附图说明BRIEF DESCRIPTION OF THE DRAWINGS
为了更清楚地说明本发明具体实施方式或现有技术中的技术方案,下面将对具体实施方式或现有技术描述中所需要使用的附图作简单地介绍,显而易见地,下面描述中的附图是本发明的一些实施方式,对于本领域普通技术人员来讲,在不付出创造性劳动的前提下,还可以根据这些附图获得其他的附图。In order to more clearly illustrate the specific implementation methods of the present invention or the technical solutions in the prior art, the drawings required for use in the specific implementation methods or the description of the prior art will be briefly introduced below. Obviously, the drawings described below are some implementation methods of the present invention. For ordinary technicians in this field, other drawings can be obtained based on these drawings without paying creative work.

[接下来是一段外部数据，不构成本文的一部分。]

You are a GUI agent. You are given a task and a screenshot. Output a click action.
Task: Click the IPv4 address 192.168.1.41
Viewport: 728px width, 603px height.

图1是根据本发明实施例的可视化基因数据分析系统的结构示意图;FIG1 is a schematic diagram of the structure of a visual gene data analysis system according to an embodiment of the present invention;
图2是根据本发明实施例的另一可视化基因数据分析系统的结构示意图;FIG2 is a schematic diagram of the structure of another visual gene data analysis system according to an embodiment of the present invention;
图3是根据本发明实施例的又一可视化基因数据分析系统的结构示意图;FIG3 is a schematic diagram of the structure of another visual gene data analysis system according to an embodiment of the present invention;
图4是根据本发明实施例的基因数据可视化显示模块的界面显示示意图。FIG. 4 is a schematic diagram of an interface display of a gene data visualization display module according to an embodiment of the present invention.
附图标记:Reference numerals:
11-基因数据在线分析模块;12-基因数据发送模块;11-gene data online analysis module; 12-gene data sending module;
13-基因数据可视化显示模块;14-基因数据可视化显示模块;13-gene data visualization display module; 14-gene data visualization display module;
111-多源基因数据整合子模块;112-遗传变异工具变量子模块;111-Multi-source gene data integration submodule; 112-Genetic variation instrumental variable submodule;
113-共同遗传变异确定子模块;131-基因探针识别子模块;113-common genetic variation determination submodule; 131-gene probe identification submodule;
132-局部位点识别子模块;133-位点数据生成子模块;132-local site identification submodule; 133-site data generation submodule;
141-数据存储模块;142-数据维护模块;143-数据查询模块;141-data storage module; 142-data maintenance module; 143-data query module;
144-数据可视化模块。144-Data visualization module.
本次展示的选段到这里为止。